Estamos diante de uma horda de alunos despreparados para a vida escolar. E esse despreparo não se deve apenas às questão de aprendizagem, de apropriação de conteúdos. O desafio maior tem sido o da convivência. Não apenas a convivência com os professores, mas entre eles mesmos. Falo aqui da minha experiência neste primeiro semestre, com alunos do fundamental II, em escola pública. 

Alunos que não tiveram oportunidade de estudar e frequentar a escola por dois anos. As aulas remotas, realizados por meio de aplicativos, usando o celular, desgastaram os professores e não tiveram muito efeito sobre uma clientela que, muitas vezes, nem celular possuía. A saúde mental tanto de alunos quando de professores também sofreu com a pandemia de Covid-19. O resultado disso, eu tenho testemunhado na escola, às vezes durante minhas aulas, às vezes em relatos de colegas. 

Imagem capturada em: https://www.facebook.com/cnj.oficial/photos/a.191159914290110/1681947658544654/?type=3

O bullying na escola aumentou enormemente, a ponto de resultar, em alguns casos, de violência física, quando a vítima chega ao limite e revida de forma quase desesperadora. É praticamente uma rotina constante ficar atenta a sinais de intimidação entre alunos, buscando evitar qualquer tipo de assédio moral.

A imaturidade é outro ponto. Nesses dois anos de afastamento da escola, os alunos perderam ou não desenvolveram o traquejo básico para conviver com outras pessoas, sejam elas os colegas ou os professores. Temos alunos do sétimo ano que agem como crianças do quinto ano. Crises de choro e de ansiedade se tornaram rotina. 

Tanto professores quanto alunos estão sendo vítimas de violência moral. À falta de limites some-se a falta da educação familiar. Alunos rebeldes e desrespeitosos, muito mais do que antes. Claro, isso é uma generalização. Temos alunos que sabem lidar com o ambiente escolar e com os outros de forma cordial, mas acabam sendo prejudicados pelo contexto geral. São eles, inclusive, os que mais sobre com o bullying.

Ouvi de um colega que uma mãe reclamou que a escola não está educando seu filho, pois ele está desenvolvendo "maus hábitos". Fico imaginando que algumas, não todas claro, famílias pensam que a escola deverá ser responsável pela formação moral de suas crianças. Mas isso não é papel dos pais? Não é a família que cria a base da identidade da criança, lhe ensina valores e transmite sua experiência de vida?

Imagem capturada em: https://twitter.com/kaol_/status/1154072744495108096

É muito complicada a própria relação  entre os alunos. Muitas agressões verbais ou mesmo físicas por conta de coisas irrelevantes. Fiquei assombrada com a reação de alunos mais velhos quando solicitei que mantivessem o distanciamento. Eles começaram se se agredir verbalmente, com xingamentos, e ameaças físicas. E como gritam uns com os outros! 

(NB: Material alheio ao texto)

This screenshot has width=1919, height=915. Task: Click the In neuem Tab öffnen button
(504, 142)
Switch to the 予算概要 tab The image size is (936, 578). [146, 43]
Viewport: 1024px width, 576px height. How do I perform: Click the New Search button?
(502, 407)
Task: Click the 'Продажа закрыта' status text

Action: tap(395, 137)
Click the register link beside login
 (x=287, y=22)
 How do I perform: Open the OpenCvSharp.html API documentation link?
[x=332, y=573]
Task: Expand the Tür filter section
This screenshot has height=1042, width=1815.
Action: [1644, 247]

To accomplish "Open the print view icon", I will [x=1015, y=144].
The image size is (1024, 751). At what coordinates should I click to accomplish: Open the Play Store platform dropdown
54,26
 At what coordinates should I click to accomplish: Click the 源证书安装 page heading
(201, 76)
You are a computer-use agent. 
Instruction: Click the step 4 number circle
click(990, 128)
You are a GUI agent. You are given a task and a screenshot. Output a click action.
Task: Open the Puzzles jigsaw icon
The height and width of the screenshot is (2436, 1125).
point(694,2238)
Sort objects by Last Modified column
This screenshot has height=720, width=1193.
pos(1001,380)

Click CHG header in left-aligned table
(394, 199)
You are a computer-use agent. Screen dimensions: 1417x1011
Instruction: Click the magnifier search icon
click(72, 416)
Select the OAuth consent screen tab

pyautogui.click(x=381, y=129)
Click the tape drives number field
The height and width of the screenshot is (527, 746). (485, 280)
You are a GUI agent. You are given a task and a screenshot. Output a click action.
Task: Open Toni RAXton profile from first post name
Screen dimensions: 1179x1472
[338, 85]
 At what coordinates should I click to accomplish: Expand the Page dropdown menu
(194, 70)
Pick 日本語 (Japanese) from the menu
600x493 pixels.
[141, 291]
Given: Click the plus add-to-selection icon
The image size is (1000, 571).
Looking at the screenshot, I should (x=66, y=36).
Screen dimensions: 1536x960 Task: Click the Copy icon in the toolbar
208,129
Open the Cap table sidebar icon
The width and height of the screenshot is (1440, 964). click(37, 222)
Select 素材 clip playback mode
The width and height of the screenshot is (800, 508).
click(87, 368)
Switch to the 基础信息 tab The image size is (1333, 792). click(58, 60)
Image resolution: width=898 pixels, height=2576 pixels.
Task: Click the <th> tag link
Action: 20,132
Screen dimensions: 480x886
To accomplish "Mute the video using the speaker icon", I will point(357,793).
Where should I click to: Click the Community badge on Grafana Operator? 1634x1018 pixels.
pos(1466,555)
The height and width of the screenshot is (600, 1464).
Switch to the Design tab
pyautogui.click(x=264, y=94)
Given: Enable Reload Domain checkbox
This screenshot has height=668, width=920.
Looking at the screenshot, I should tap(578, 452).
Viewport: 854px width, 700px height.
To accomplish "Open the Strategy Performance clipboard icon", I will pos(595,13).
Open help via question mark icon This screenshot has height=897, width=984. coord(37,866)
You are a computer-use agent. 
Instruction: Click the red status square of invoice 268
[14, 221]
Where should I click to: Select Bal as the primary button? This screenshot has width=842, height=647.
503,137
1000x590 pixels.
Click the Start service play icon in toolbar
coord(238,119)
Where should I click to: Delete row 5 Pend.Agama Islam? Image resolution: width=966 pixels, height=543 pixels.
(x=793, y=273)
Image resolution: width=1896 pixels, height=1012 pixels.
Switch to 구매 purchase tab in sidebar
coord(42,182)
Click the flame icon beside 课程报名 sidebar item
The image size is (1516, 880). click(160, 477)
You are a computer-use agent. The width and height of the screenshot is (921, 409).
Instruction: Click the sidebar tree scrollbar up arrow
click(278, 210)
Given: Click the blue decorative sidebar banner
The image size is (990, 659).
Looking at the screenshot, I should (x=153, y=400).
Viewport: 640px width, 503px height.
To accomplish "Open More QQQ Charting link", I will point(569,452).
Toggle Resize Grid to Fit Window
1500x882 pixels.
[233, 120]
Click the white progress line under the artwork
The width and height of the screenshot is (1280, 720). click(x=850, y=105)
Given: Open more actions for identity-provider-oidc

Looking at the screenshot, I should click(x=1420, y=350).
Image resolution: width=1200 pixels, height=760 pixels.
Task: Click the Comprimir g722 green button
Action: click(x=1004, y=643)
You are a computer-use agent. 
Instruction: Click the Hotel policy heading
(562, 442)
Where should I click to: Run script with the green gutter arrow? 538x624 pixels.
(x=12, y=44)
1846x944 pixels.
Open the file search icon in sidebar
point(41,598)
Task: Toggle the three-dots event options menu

É visível a instabilidade psicológica dos adolescentes, que estão passando por uma fase da vida caracterizada por muitas mudanças físicas. Essa instabilidade se torna visível na forma como tratam o outro. E o apoio da família parece ter diminuído. Talvez para não ter que assumir a responsabilidade de ensinar, no sentido de educar para vida, muitos pais têm apoiado as más ações dos filhos e sobrecarregando o trabalho dos especialistas. Estamos tendo que repensar o papel da escola e do professor, em particular. 

Neste retorno às aula presenciais eu tenho observado muitos dos meus colegas empenhados em trabalhar. Temos buscado alternativas para suprir a deficiência de aprendizagem. No entanto, ao mesmo tempo somos desestimulados pelo ambiente difícil da sala de aula. Com isso o desgaste físico e emocional diários  tem refletido em adoecimento, o que faz com que professores de afastem da sala de aula temporariamente, interrompendo um ciclo de trabalho que precisará ser retomado no futuro.

Enquanto ambiente social, a escola tem sido palco de relações tóxicas, resultado de dois anos de isolamento que parecem ter feito com que os alunos esquecessem de como é ser aluno. Hoje o desafio não tem sido o ensino-aprendizagem, mas incutir normas básicas de convivência social e respeito ao outro. 

OBS: Este texto é uma autoanálise, uma forma que encontrei de refletir sobre os problemas que tenho e que outros colegas têm tido na pratica docente diária. Sempre acreditei no poder da palavra escrita. Não apenas pensar sobre algo, mas escrever sobre algo pode ampliar a compreensão que nós temos da realidade e de nos mesmos.